Ghanaian politician (1954–2026)

Yaw Brempong-Yeboah (5 May 1954 – 30 January 2026) was a Ghanaian politician who was a member of the fourth parliament of the fourth Republic of Ghana representing the Atiwa West constituency in the Eastern Region of Ghana. He served as a Senior Lecturer in Entomology, at the Crop Science Department of the then Faculty of Agriculture of the University of Ghana, from 1989 to 2000.
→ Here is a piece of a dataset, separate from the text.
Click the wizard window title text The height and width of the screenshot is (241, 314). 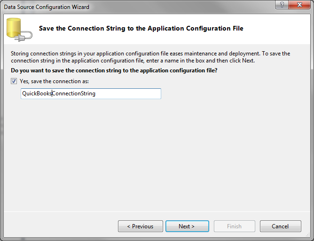(x=47, y=7)
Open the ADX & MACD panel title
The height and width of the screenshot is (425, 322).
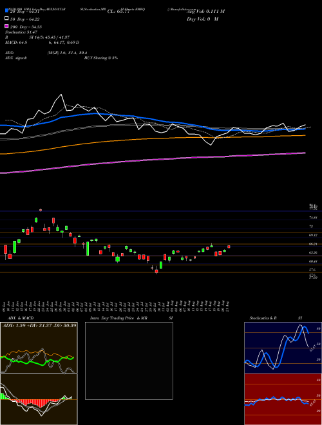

== Early life and education ==
Yeboah was born on 5 May 1954 in Atiwa West in the Eastern Region of Ghana. He attended the University of Ghana and obtained his Bachelor of Science after he studied Agricultural science.

== Politics ==
Yeboah was first elected into parliament on the ticket of the New Patriotic Party during the December 2000 Ghanaian General elections representing the Atiwa West Constituency in the Eastern Region. He polled 18,689 votes out of the 27,959 valid votes cast representing 66.80%. He polled 25,468 votes out of the 34,314 valid votes cast representing 74.20% in 2004. He was defeated by Kwasi Annoh Ankamah in their Party's Parliamentary Primary in 2008.

== Career ==
Yeboah was entomologist by profession. He was the Deputy minister of Foreign Affairs and a former member of Parliament to the Atiwa West Constituency.

== Personal life and death ==
Yeboah was a Christian. He died on 30 January 2026, at the age of 71.